Aim of the exercise - Restate word for word the lines of the material below, from the line with "Task: Click the French flag beside ZywOo" to the line with "This screenshot has width=1404, height=696.", both lines included, and no others.

Data to process -

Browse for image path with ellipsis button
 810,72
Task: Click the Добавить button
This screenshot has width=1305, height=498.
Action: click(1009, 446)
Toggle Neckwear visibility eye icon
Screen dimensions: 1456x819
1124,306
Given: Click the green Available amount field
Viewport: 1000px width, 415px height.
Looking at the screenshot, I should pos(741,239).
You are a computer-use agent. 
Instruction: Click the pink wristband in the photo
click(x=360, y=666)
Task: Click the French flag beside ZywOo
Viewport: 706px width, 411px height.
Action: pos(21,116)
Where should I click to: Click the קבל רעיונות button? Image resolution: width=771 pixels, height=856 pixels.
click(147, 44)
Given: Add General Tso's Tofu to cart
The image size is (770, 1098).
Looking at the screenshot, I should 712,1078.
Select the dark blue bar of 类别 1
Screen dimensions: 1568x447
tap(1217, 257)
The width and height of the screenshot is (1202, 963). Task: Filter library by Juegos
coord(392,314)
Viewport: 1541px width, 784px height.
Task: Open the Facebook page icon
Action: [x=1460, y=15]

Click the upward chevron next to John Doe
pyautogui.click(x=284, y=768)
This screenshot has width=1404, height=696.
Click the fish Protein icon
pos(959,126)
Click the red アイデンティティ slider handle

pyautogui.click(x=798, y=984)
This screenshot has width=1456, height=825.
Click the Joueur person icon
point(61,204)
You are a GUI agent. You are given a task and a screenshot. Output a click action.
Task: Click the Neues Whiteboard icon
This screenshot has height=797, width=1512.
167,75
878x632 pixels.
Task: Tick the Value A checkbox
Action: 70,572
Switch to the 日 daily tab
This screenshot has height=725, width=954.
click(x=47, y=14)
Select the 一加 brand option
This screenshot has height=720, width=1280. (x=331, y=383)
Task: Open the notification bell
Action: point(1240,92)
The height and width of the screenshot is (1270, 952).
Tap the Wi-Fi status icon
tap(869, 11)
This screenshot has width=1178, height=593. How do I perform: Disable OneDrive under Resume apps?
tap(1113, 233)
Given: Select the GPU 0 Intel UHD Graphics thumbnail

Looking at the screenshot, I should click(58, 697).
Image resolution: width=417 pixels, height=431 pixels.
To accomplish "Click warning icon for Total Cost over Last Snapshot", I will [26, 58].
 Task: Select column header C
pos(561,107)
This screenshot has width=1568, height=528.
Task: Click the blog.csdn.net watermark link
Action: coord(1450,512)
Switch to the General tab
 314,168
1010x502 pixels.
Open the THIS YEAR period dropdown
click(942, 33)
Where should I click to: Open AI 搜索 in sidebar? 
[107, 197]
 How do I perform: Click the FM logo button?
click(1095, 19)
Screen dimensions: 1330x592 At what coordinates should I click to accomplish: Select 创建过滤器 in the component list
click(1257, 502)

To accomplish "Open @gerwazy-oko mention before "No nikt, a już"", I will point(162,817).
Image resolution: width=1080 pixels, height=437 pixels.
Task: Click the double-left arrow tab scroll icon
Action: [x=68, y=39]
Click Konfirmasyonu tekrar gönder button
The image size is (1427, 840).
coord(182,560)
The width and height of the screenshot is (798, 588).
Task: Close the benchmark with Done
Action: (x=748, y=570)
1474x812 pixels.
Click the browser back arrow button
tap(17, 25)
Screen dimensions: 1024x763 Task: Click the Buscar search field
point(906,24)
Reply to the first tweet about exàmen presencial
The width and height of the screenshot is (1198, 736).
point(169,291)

Reply to the exercise -
Task: Click the French flag beside ZywOo
Viewport: 706px width, 411px height.
Action: pos(21,116)
Where should I click to: Click the קבל רעיונות button? Image resolution: width=771 pixels, height=856 pixels.
click(147, 44)
Given: Add General Tso's Tofu to cart
The image size is (770, 1098).
Looking at the screenshot, I should 712,1078.
Select the dark blue bar of 类别 1
Screen dimensions: 1568x447
tap(1217, 257)
The width and height of the screenshot is (1202, 963). Task: Filter library by Juegos
coord(392,314)
Viewport: 1541px width, 784px height.
Task: Open the Facebook page icon
Action: [x=1460, y=15]

Click the upward chevron next to John Doe
pyautogui.click(x=284, y=768)
This screenshot has width=1404, height=696.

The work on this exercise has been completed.